現像という言葉はフィルムカメラの時代に当たり前に使われていました。


昭和40年代に一般化が始まったカラーフィルムによるカラー撮影の現像は素人では扱えるものではなく、たとえば36枚取りのフィルムが写真がいっぱいになったら、街の写真屋さんまで持っていって、現像してもらいそれを写真屋さんで印画紙に焼いてもらうのが一般的でした。


そんなわけで、街には最低でも一件ないしはそれ以上の数の「写真屋さん」が存在し、大抵は気の良いおじさんがその経営をしていました。

その経営者たるおじさんたちはまず間違いなく写真に関しての一言を持っている人たちで、棚にはコンタックスやらライカ、あるいはマミヤやゼンザブロニカの中判カメラ、すごいとこにはハッセルブラッドなんかも飾ってあったりしました。


中学校や高校のアルバムなんかは、まずこのおじさんたちの撮影によることが多かったわけです。


彼らの業務の最盛期は「写ルンです」とかの使い捨てカメラが流行った時代ではなかったのでしょうかね?

記憶では使い捨てカメラの値段には、現像料が混みだったような気がします。


しかし、90年代に入ってデジタルカメラが徐々に普及し始めると、街の写真屋さんのかなりの数が大きな影響を受けてしまいました。

だってデジタルカメラには写真には必須だった「フィルム」が必要でなくなり、したがって暗室での「現像」も要らなくなってしまいました。

一回限りのフィルムは、使い回しのできる「記録媒体」に置き換えられ、そこに記録された電気的変化はコンピュータを介して、様々な種類の「プリンター」によって印画紙に記録されるだけでなく、コンピュータの中に大量に保存できるようになりました。


同時にデジタルカメラ自体も着々と進化し、今や初期の段階では別のコンピュータで処理せざるを得なかったいわば「現像」機能をカメラが備えるようにもなってきました。


もちろんそれだけではなく、コンピュータの「現像ソフト」も日々進化し、要は、最初に撮った画像データをあとからいろいろいじることで、なんだかものすごく上手い人が撮ったような写真にできるようにすらなってしまいました。


フィルムカメラの時代に写真を始めた私は、その時代の人にありがちな、「写真は撮った瞬間にうまく撮れてなきゃ終わり」という刷り込みを信じて生きてきました。

だからこそ、カメラの側でいろいろ撮影状況をコントロールできる「安くはない一眼レフカメラ」を持ちたいと願ってきました。

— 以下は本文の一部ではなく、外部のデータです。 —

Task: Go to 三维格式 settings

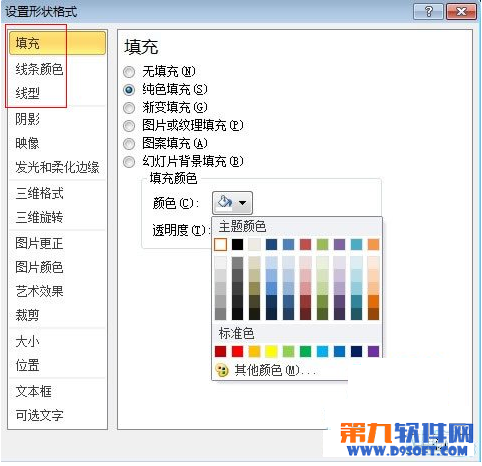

結果的にニコンのD4が私にとっての最高峰で、しかしそれはあまりにも重くて携帯に苦慮したので少し軽いD850に変えてそれをメイン機にして今でも徘徊しています。


話が飛びますが、車も写真とおんなじです。

昔は何から何まで手仕事でした。もちろんエンジンはガソリン。キャブレター付きとかいうのがフィルムカメラ時代の車。

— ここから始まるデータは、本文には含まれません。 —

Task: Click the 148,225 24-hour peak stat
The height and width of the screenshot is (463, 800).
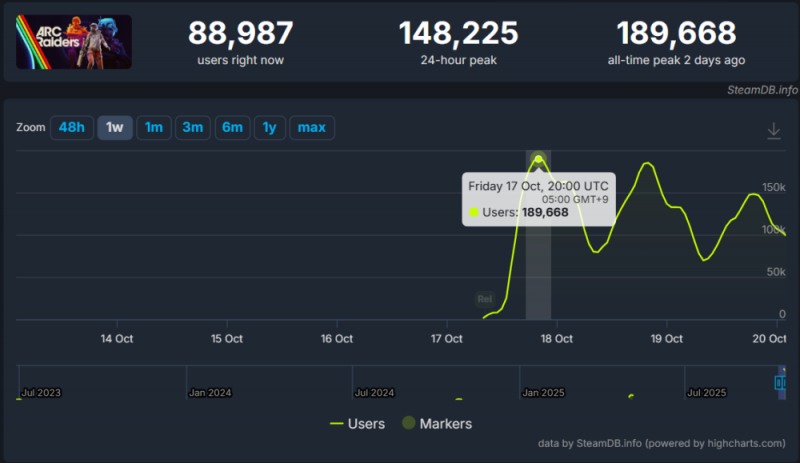Action: pyautogui.click(x=458, y=41)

今の車はコンピュータ制御。デジタルカメラと同じです。

カメラと車の進化はしみじみ重なってます。


そんなわけで、そのD850の取説を割と真面目に読んでいろいろ変えられるところは変えながらJPEG主体で遊んできました。


一昔前にRAW現像というのがあるのを知り、RAW設定にして撮った時期もあったのですが、使い始めたニコンのなんたらいう一昔前のRAW現像ソフトが使いにくかったのと、やたらとメモリを食うのが嫌で、結局JPEGに戻り、あとはグーグルフォトにある画像をいじる機能くらいを使って明度やコントラストを変えるくらいでまあいいや、と思っていたのでした。

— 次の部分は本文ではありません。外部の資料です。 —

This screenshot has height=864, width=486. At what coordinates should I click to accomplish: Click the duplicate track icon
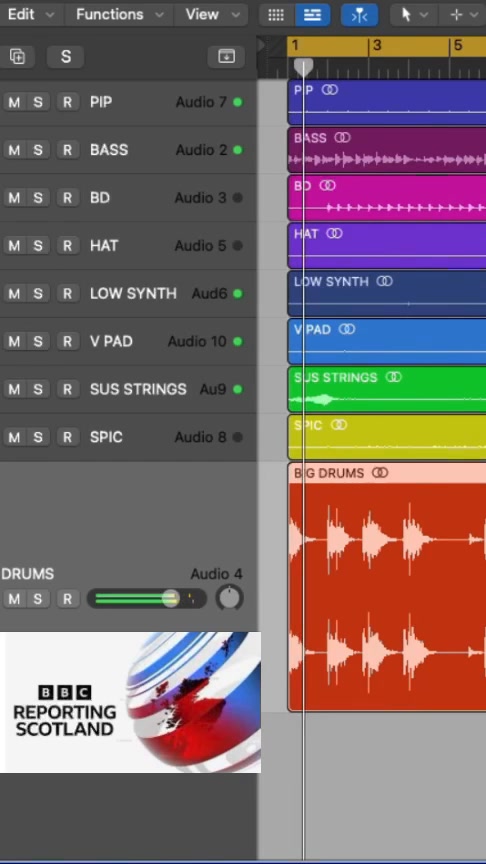tap(18, 56)
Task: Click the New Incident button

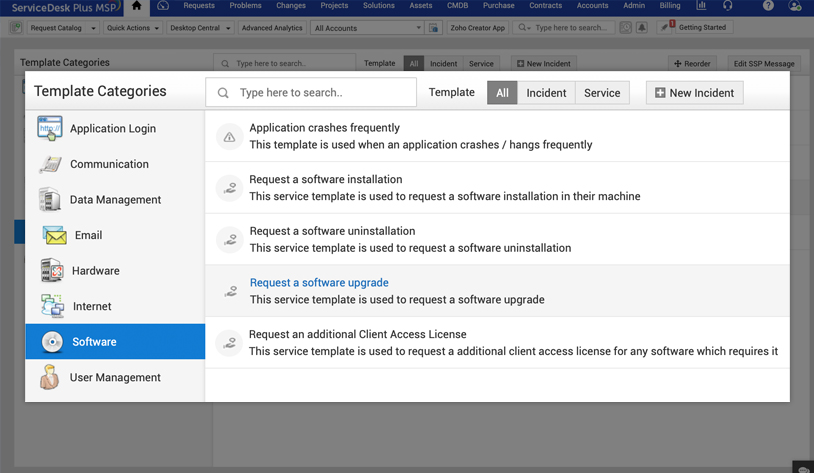Action: (694, 93)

ところが、こないだ暇にまかせて見ていたらYouTubeで、ニコンから新しいRAW現像ソフトが出てしかも無料で手に入ると聞いて、またぞろスケベ心が出てしまい、こないだインストールしてしまいました。


で、初歩的なところだけ少しいじってみてできたのが下の写真です。






そうなんです。なんも変わりはありませんでした(「あなた変わりはないですか〜」の都はるみさんを思い出しながら)。


そりゃそうだ。

いじったのは、明るさ、彩度、コントラストくらいだからこれまでのJPEGをフォトでいじってたのと変わりないんです。


とはいえ、このソフトにはもっと沢山の機能があるようなので(たとえばお地蔵様の顔のシミが取れるらしいとか)、さらに勉強すればものすごく美白なお地蔵様が撮れてしまうかもしれませんが、それはできたら美人さんがモデルになってくれることがあったら試してみたいです。


そんなわけで、素人の私が言うのもおこがましいのですが、これからカメラを始める人はまずJPEGでできるだけ好きな画像を撮れるように頑張って、それをグーグルフォトとかでちょこっと直してみる、くらいから始めるのが良いのではないかと思います。

つまり、カメラはミラーがあろうがなかろうが中級機以上(いろんな撮り方が可能になります)の新品・中古がお勧めで、レンズは私だったら18-300くらいのズームにしちゃうかもです。汎用性が高いからね。もちろん中古で十分です。

そして意外と活躍してくれるのが、バリオモニターです。本体の後ろにくっついてるモニターはくるくる動いたほうが実用的です。が、そうなってるのは新しい機種に多いので高いです。

となると、地面に這いつくばって汚れても大丈夫なお洋服も必要になりますね。


あと、慣れた時点で三脚も。これはカメラとレンズの重さを支えられるものが必要です。


さて、暇なのでニコンのRAW現像ソフトのお勉強でもします。

自分が撮った写真よりもうまく見えるように細工できるのはずるいよな、と思いつつ、理想に近い写真になるなら色温度とか彩度とか変えてみるのもありなのかも、とか考えてる昭和20年代生まれの写真好き老人です。